Spotlight on omega-3s for heart health
Omega-3 consumption has been linked to several cardiovascular benefits

Meanwhile, the market for supplements and foods fortified with omega-3s continues to grow, and major food and nutrition authorities continue to recommend increased omega-3 consumption. The European Food Safety Authority, for example, concluded in 2009 that 250 mg should be the reference intake value for long-chain omega-3 fatty acids, and an analysis published in the British Journal of Nutrition in 2011 also identified 250 mg of EPA and DHA omega-3s as the minimum amount necessary to reduce cardiac risk. According to a 2016 review, about 80% of the world’s population is thought to consume less than 250 mg per day.

Many of the most well-established benefits of omega-3s are cardiovascular-related, such as reducing levels of triglycerides and blood cholesterol – and the Cochrane reviewers acknowledged these effects.

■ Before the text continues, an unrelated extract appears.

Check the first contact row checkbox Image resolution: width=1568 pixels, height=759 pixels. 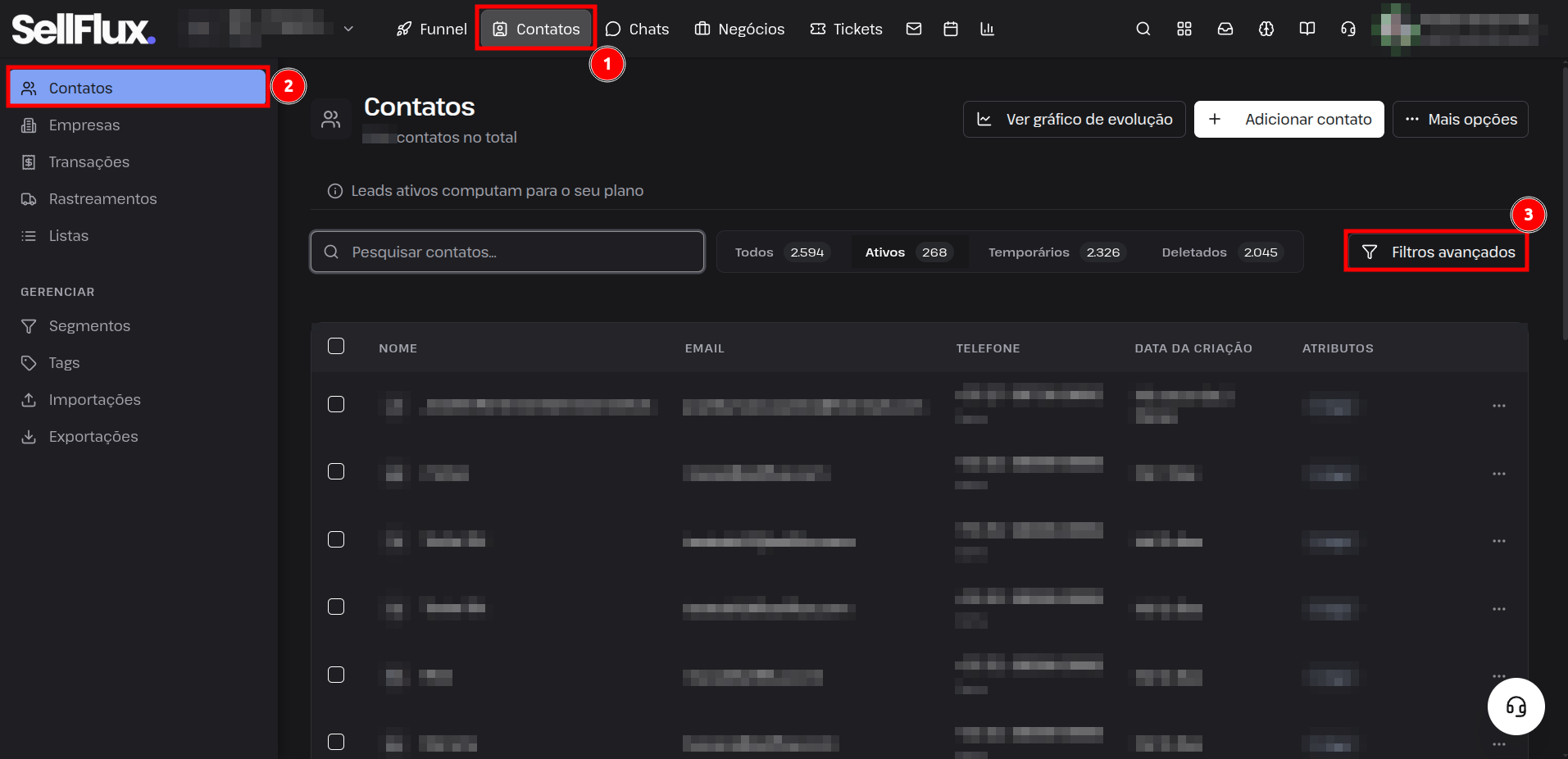[x=336, y=404]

Those in the omega-3 industry have pointed out that the reviewers excluded sponsored trials from their assessment, meaning that many large-scale trials that have found positive associations between heart health and omega-3 consumption were left out. In addition, several other meta-analyses that have reached the opposite conclusion have received far less media attention.

GOED, a non-profit trade organisation that aims to increase global omega-3 intakes to adequate levels, and OmegaQuant founder and omega-3 researcher Bill Harris have been among the most vocal critics. Harris has pointed out that some of the study subjects already were older or had heart conditions before trials began, meaning that if omega-3s are indeed ineffective once the heart muscle is damaged, these studies would naturally lean toward a negative conclusion. In addition, the studies typically only ran for two or three years and many gave only low doses.

As an aside, it is also important to note that there is strong evidence that omega-3 fatty acids are useful in other situations, especially in pregnancy. Another recent Cochrane review linked omega-3 consumption with lower risk of preterm birth, and the nutrient is widely recommended because of strong links to improved foetal eye and brain health.

However, heart health continues to be the most referenced benefit on foods that contain omega-3s. The results of several new trials are set to be published in the next two years, but the problem with proving the benefits of omega-3 remains; their effects on heart health are thought to accumulate over decades, rather than years, presenting a major challenge for researchers.

In the meantime, the nutrient enjoys broad recognition and is so highly regarded that many manufacturers have backed away from making specific claims, preferring simply to highlight the presence of omega-3s and allowing consumers to draw their own conclusions.